Gravé au cœur par le Mexique qu’il découvre dans les années 1950, René Derouin y puisera une grande partie de son univers artistique. L’art mexicain, la force d’expression de celui-ci et le rôle de l’artiste dans la société l’inspirent. Il s’en nourrit et y retourne régulièrement durant toute sa vie. Le tremblement de terre de 1985 à Mexico constitue un tournant décisif de son œuvre en ce qu’il ouvre grande la brèche à l’espace intérieur. Son voyage aux États-Unis, qu’il parcourt longuement, lui permet d’absorber tant les différences culturelles que cet espace aux proportions démesurées.

La nordicité et le grand nord québécois enracinent sa vision géologique de l’univers et son intérêt pour le territoire. La taille des paysages, leur vastitude l’habitent. De cette rencontre, il produira plusieurs murales à panneaux de grandes dimensions dont la Suite nordique, Nouveau-Québec et Taïga. En résonnance avec ce nord du nord québécois géologique, l’Islande le relie aux grands mouvements du début du monde : volcans, geysers, sources d’eau chaude. Il crée la série Équinoxe.

La «territorialité esthétique» créée par Derouin, fruit de sa perception de la rencontre des grands mouvements du destin humain et des forces terrestres qui influent sur celui-ci, nous relie directement à l’âme de l’Amérique du Nord.

 

Les oeuvres récentes et expositions (2016- Rouyn Noranda mars renederouin-290x2902017)
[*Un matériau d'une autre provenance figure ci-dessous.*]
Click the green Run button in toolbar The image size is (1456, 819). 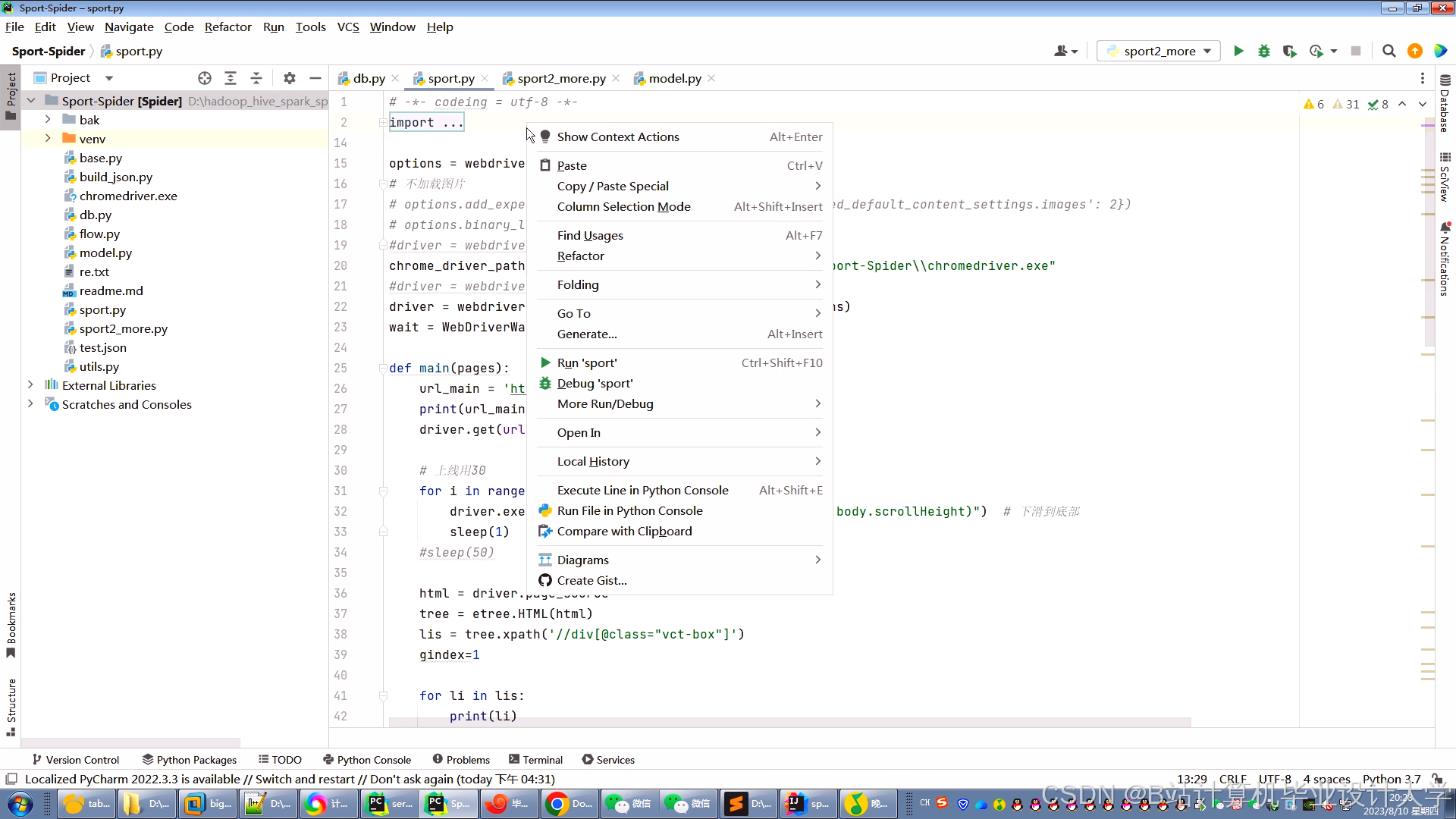coord(1238,51)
« Avec LES DERNIERS TERRITOIRES, le public est invité à découvrir le processus de création de l’artiste à la lumière de ses migrations et des œuvres réalisées durant la période de 2000 à 2013. Il s’agit là d’une exposition majeure dans le cheminement de l’artiste  qui évoque, avec ces œuvres de papier et de bois reliefs, les étapes d’une démarche créative l’éloignant toujours loin de son atelier, que ce soit à Mexico ou Barcelone, à Puebla ou à Percé, ou encore à la baie de Johan Beetz sur la Côte-Nord. La décennie 2000 et le début de la suivante ont constitué une étape importante dans le renouvellement de son œuvre alors qu’il est revenu au noir et blanc, tout en approfondissant l’art des papiers découpés, tradition autant japonaise que mexicaine l’ayant marqué lors de séjours dans ces deux pays.
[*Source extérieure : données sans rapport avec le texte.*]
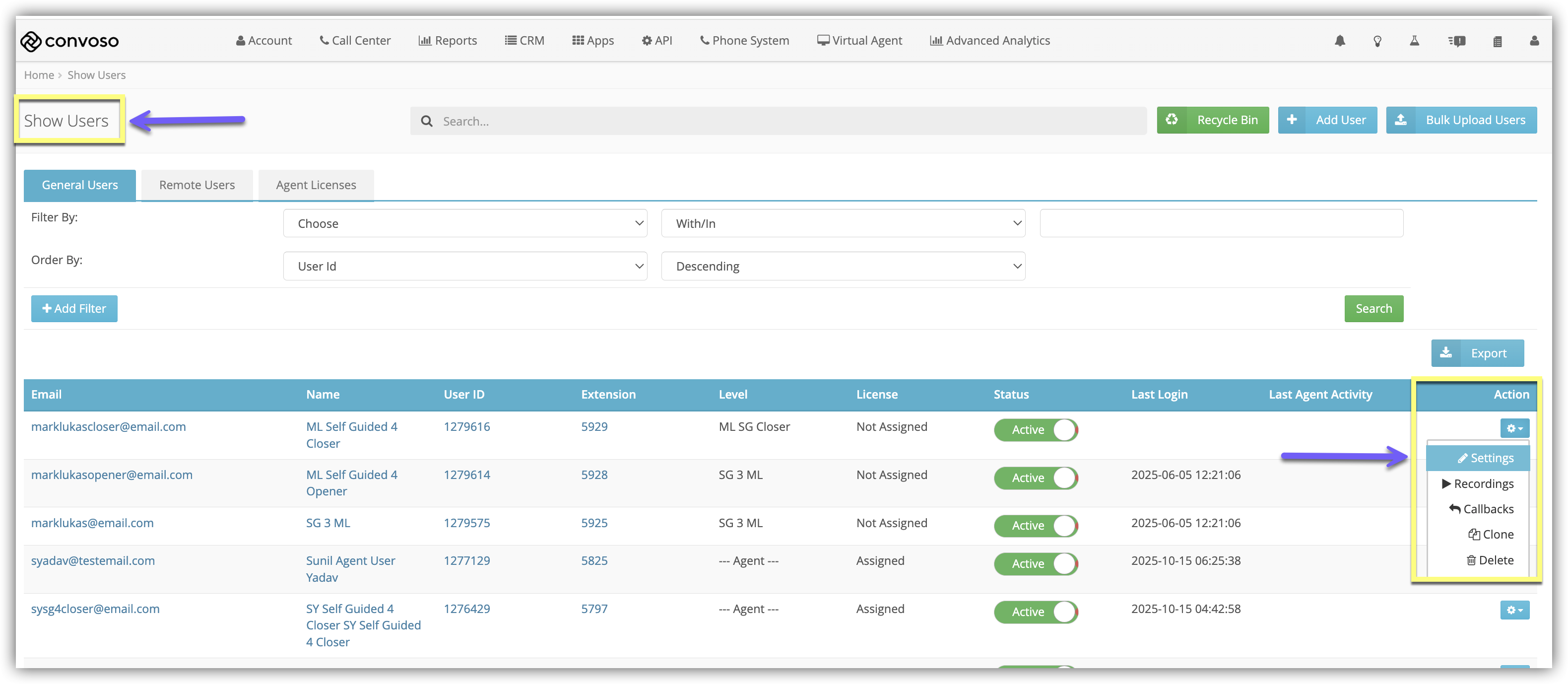Click the flask lab icon
Screen dimensions: 1568x684
1414,41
Les œuvres récentes de René Derouin poursuivent l’observation de la nature et de la société actuelle. À travers ses multiples migrations, il découvre la rapacité de notre époque. S’inspirant des oiseaux de proie, il crée des œuvres d’une grande densité dans une métaphore poétique sur l’agitation et la voracité de notre société. Ces oiseaux au regard perçant lui servent d’inspiration dans une suite d’œuvres inédites qui saisissent l’imagination. Derouin nous livre une réflexion préoccupante sur la société actuelle :  fragmentations, rapacité dans un monde en mouvement. » tiré du site officiel de René Derouin.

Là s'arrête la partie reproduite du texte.